InvestorsHub Logo

gofishmarko

05/13/07 7:28 PM

#3539 RE: egomaniakos #3537

>> I believe you are omitting the fact that in the interim analysis the p value will be heavily influenced by the 180 or so patients who are much earlier in their course where the curve separation is much less. The time points of these alive patients would be censored but still contribute detrimentally I believe to the p value evaluation. <<

I did omit that from consideration because I assumed , probably incorrectly , that any such effect would be minimal after 180 deaths.

I agree that modeling can lead you astray when assumptions start to pile up. I would make the fewest and simplest assumptions -- that the population of 02B will look like 01/02A , that early vs. late enrollee relative health will not be a factor ( if it is , it would seem to be in favor of Provenge ) , and that the true HR is 1.5 , as by log-rank in the integrated set. I should have looked at the alternate Cox models , which I believe were in the AC docs , which could provide a sort of " average fudge-factor " that could be applied to the log-rank to arrive at an expected Cox result , though I don't recall if they looked at just 01 or both trials.

No worries , though. Clark will sort this all out for us soon. :)

Thanks to all for the input.

iwfal

05/13/07 7:58 PM

#3540 RE: egomaniakos #3537

Clark has suggested some modelling in earlier posts I am catching up on, but I do not know how accurate these are and how much they rely on a priori assumptions that may not hold true.

You are completely correct that the assumptions, and their effects, are the interesting part:

a) I assumed standard exponential survival curves, which have the same instantaneous HR at any point in time - when in fact the 9901/2a curve says that the HR increases substantially over time. Don't know what effect this difference will have.

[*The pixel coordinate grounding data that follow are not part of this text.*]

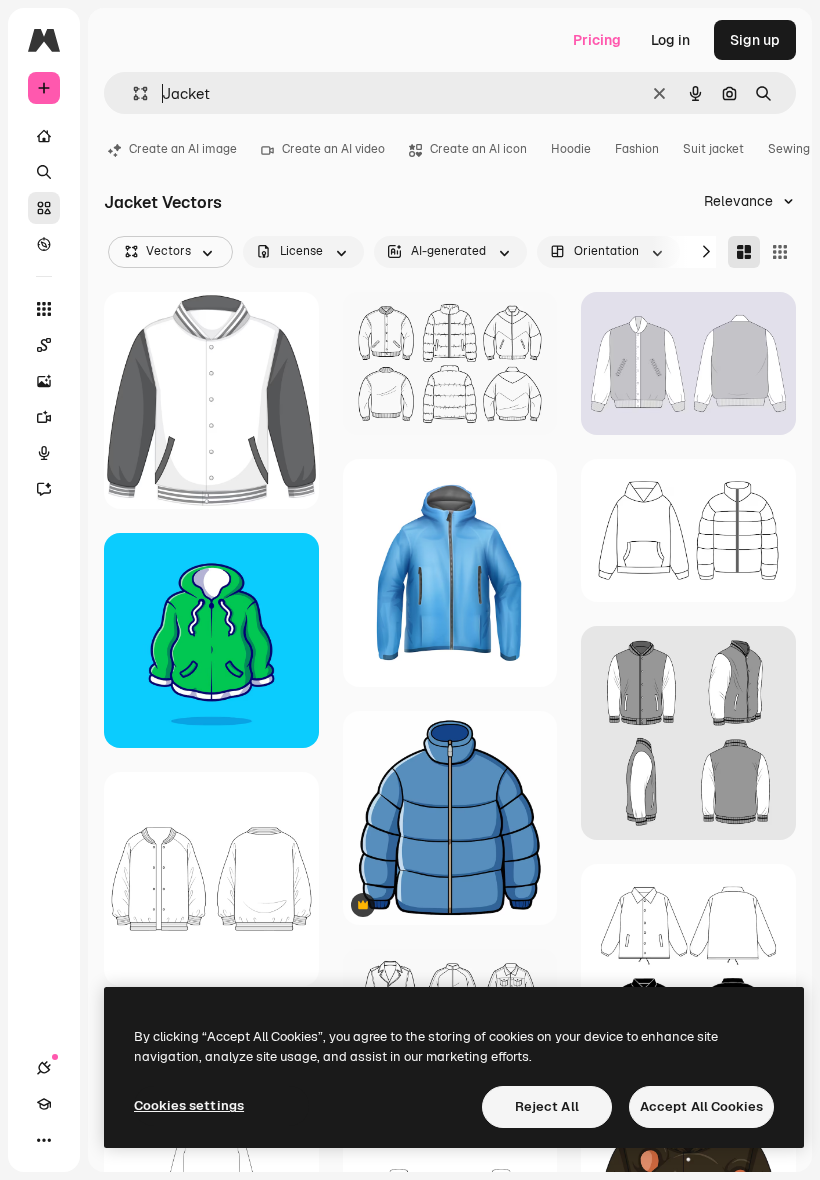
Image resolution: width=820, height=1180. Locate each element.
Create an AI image (183, 149)
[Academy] (44, 1104)
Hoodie (571, 149)
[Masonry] (744, 252)
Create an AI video (333, 149)
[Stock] (44, 208)
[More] (44, 1140)
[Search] (44, 172)
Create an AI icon (478, 149)
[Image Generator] (44, 381)
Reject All (547, 1106)
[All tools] (44, 309)
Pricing (597, 40)
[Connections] (44, 1068)
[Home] (44, 136)
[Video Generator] (44, 417)
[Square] (780, 252)
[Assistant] (44, 489)
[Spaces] (44, 345)
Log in (670, 40)
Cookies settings (189, 1105)
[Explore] (44, 244)
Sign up (755, 40)
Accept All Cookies (701, 1106)
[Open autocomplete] (132, 93)
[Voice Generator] (44, 453)
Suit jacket (713, 149)
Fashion (637, 149)
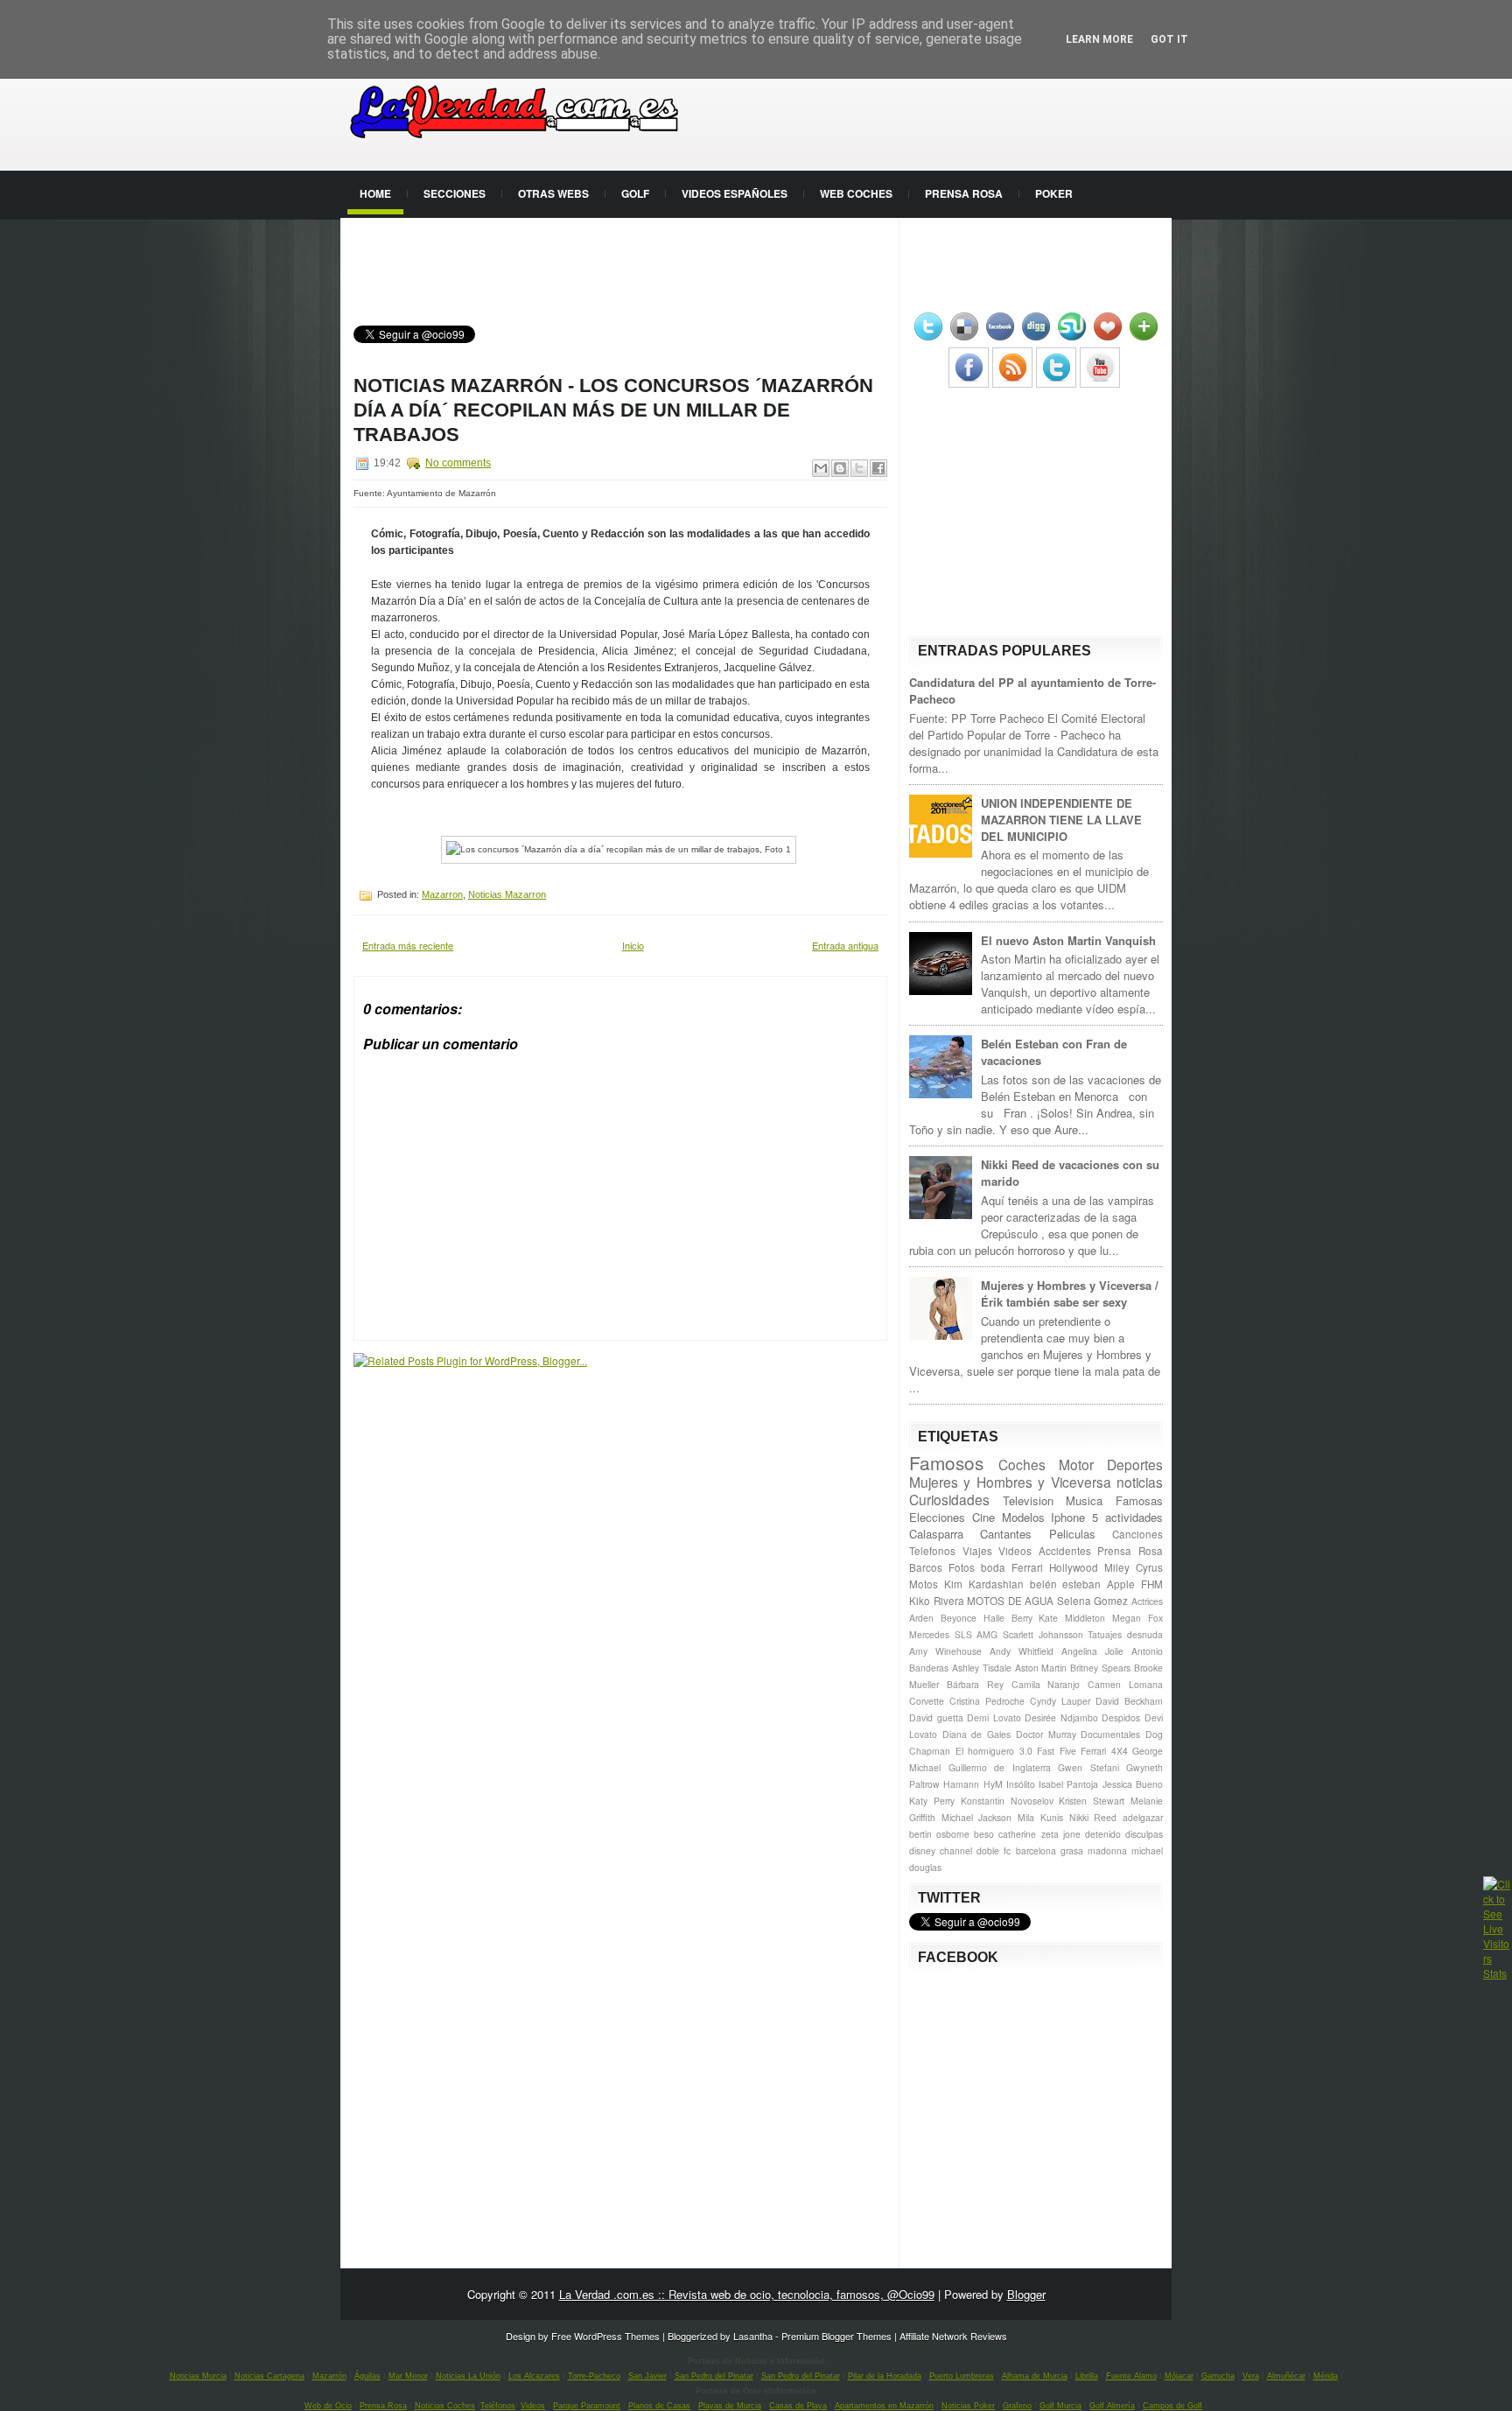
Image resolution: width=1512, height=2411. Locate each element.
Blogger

b) I assumed constant enrollment curves, instead of the back end loaded curves that we will inevitably have.

c) I assumed a TRUE HR of 1.40. Who knows what it is in this population?

...

All in all there is a lot of noise. All you can do is get a rough idea of the playing field.

Clark

iwfal

05/15/07 10:06 AM

#3580 RE: egomaniakos #3537

I believe you are omitting the fact that in the interim analysis the p value will be heavily influenced by the 180 or so patients who are much earlier in their course where the curve separation is much less.

A interesting comment. IF(!) the 9902b patient population is the same as the 9901/2a population then HR in the early parts of the curve is pretty low - by 2008 you might expect perhaps 20-25% of the population to have made it to 3 years or more. And 50% to be 2 years or less - where the HR is 1.2 to 1.3 in the 9901/2a combo.

Given that I suspect that the patient population is actually sicker in 9902b (albeit perhaps not too much given the company's assertion that the nomogram survival was similar) I would actually expect lower HRs than in blended 9901/2a?